Sammy: For us initially, we didn’t have technology as our main platform but we were lucky last year to get a digital platform.
What that changed is because the company is registered in Nairobi, staff basically are people who live in Nairobi.
And now when they were told to go and work from home majority of course went away and could access services through the digital platform.
Technology helped us to reach our members, enabling them to access what they needed to know about their savings access products and services, general information as well as receiving their statements online.
Joseph: Beforethe pandemic we were signing statements for our members on a monthly basis which I don’t think was very convenient to our members.
Like Sammy, we were also able to procure a digital platform in the course of the year and members were now able to access their statements, services in real time and quicker loan processing.
With digitization we have become agileenough tosee the trends in members deposits and how they are repaying their loans that advises us on how to work with them.
Cynthia: Dear panellists, even as we conclude, what are some of the biggest take home lessons your Sacco learnt and how is that informing decision making in the management of your Saccos today, the mind-set shift?
Joseph: The first take home would be more of an internal one so better cash flow management on our side.
Before the pandemic the assumption was that business would just continue as usual but we so that anything can happen and put you in a condition you never envisioned.
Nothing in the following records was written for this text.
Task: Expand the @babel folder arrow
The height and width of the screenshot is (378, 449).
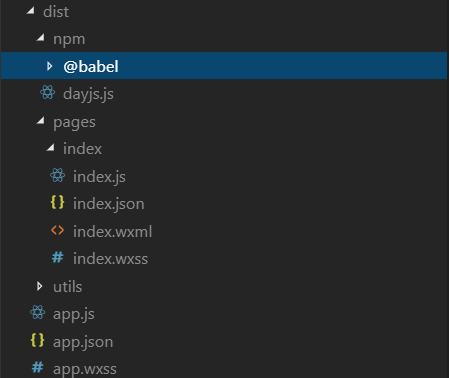Action: click(x=50, y=66)
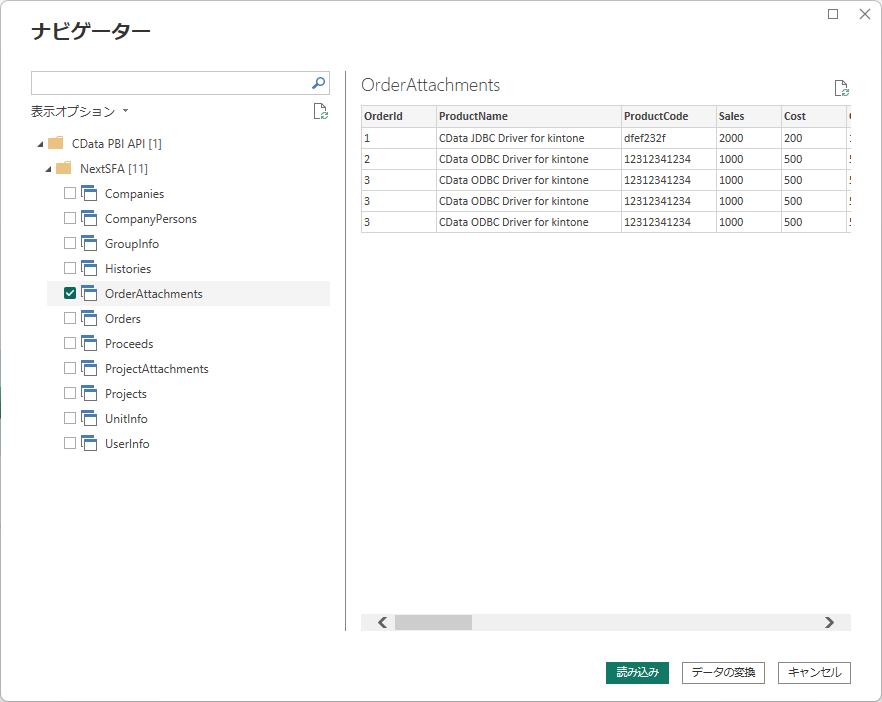Enable the Orders checkbox
Viewport: 882px width, 702px height.
pos(70,319)
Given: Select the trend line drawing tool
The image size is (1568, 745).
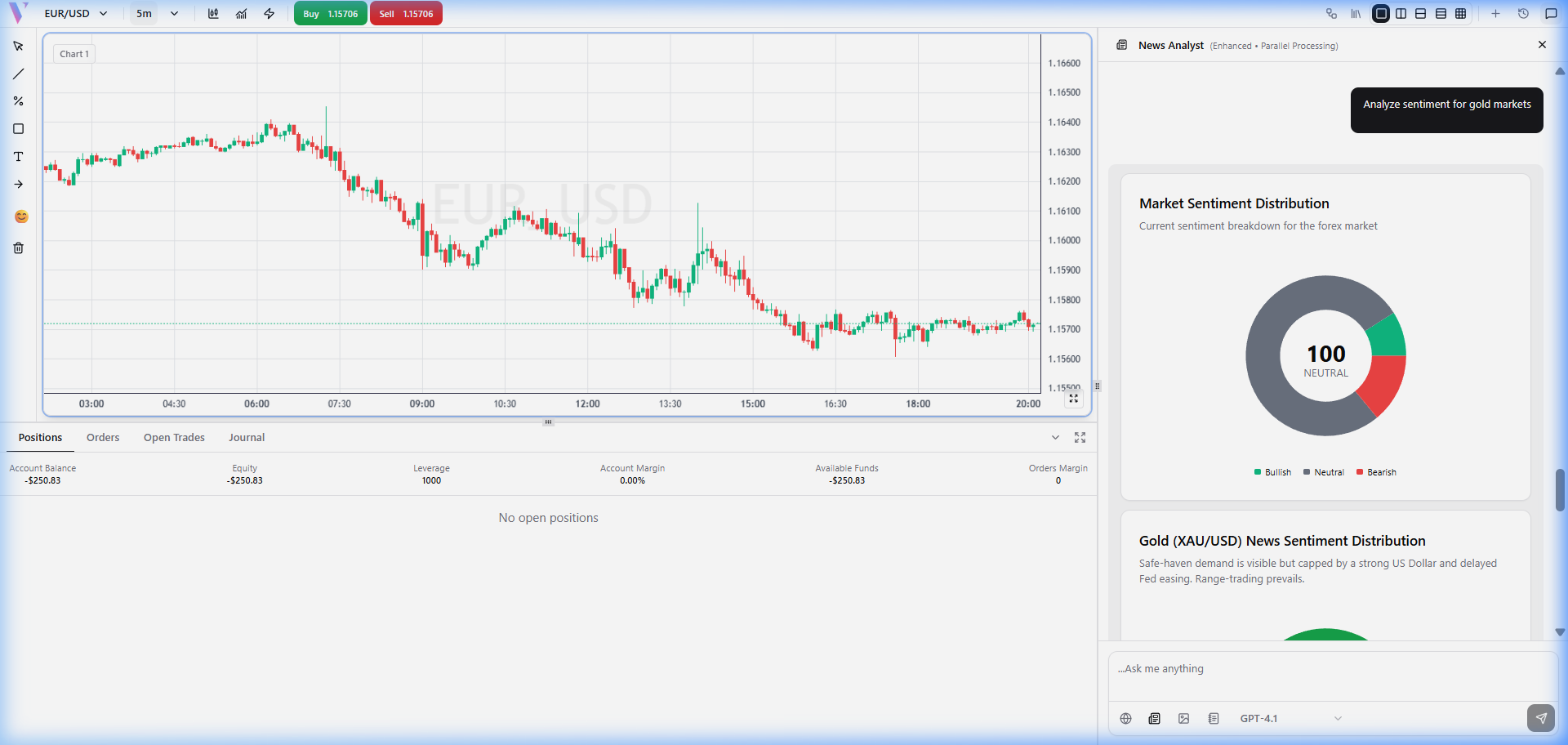Looking at the screenshot, I should [18, 74].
Secondly, ee need to make members enjoy similar experience, enabling them to get loans faster to enable them equally repay faster.
Enabling them to access our products from everywhere so, automate or digitise as much as possible.
Thirdly, we need to market ourselves better because I think most of the products and services Saccos in Kenya provide are much better than what may be available on the online loan aps.
Fourthly we need to innovate, improve our products to avoid usual or traditional products.
We must learn how the customers are behaving and new market which means we had to transact all businesses online because that is the only way we could reach everyone.
The pandemic is still here with us and even if it the goes, I don’t think we shall stop, so for Oxford society, we agree to embrace technology.
I know even if we go back to the office majority will apply for loans online.
The other thing we notice is that when there is panic, people really don’t know what to do so, during that time we had to do a lot of research as management, constantly seeking solutions that can help members to make decisions faster.
Lastly as a Sacco, we must remain flexible so that it can also be able to adopt or adjust as fast as possible to the changing economic situation to earn higher return and for growth and sustainability.
Cynthia: Thank you my panellists, that was so comprehensive and helpful in addressing service delivery post Covid-19 pandemic.